**Exercise objective**
Recast the listing below as a Markdown table with the columns Row and Line. Put the row number in Row and each non-blank line in Line, and leave out the pictures.

**Input for this task**
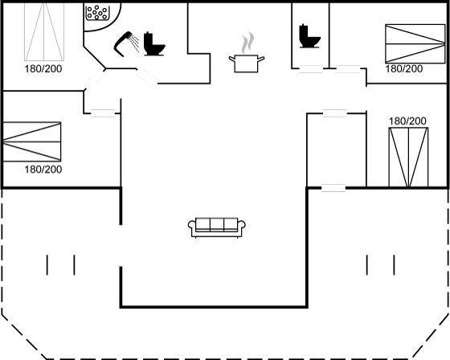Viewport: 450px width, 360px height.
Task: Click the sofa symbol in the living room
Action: click(217, 227)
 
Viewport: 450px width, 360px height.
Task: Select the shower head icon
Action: click(126, 44)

**Task answer**
| Row | Line |
|---|---|
| 1 | Viewport: 450px width, 360px height. |
| 2 | Task: Click the sofa symbol in the living room |
| 3 | Action: click(217, 227) |
| 4 | Viewport: 450px width, 360px height. |
| 5 | Task: Select the shower head icon |
| 6 | Action: click(126, 44) |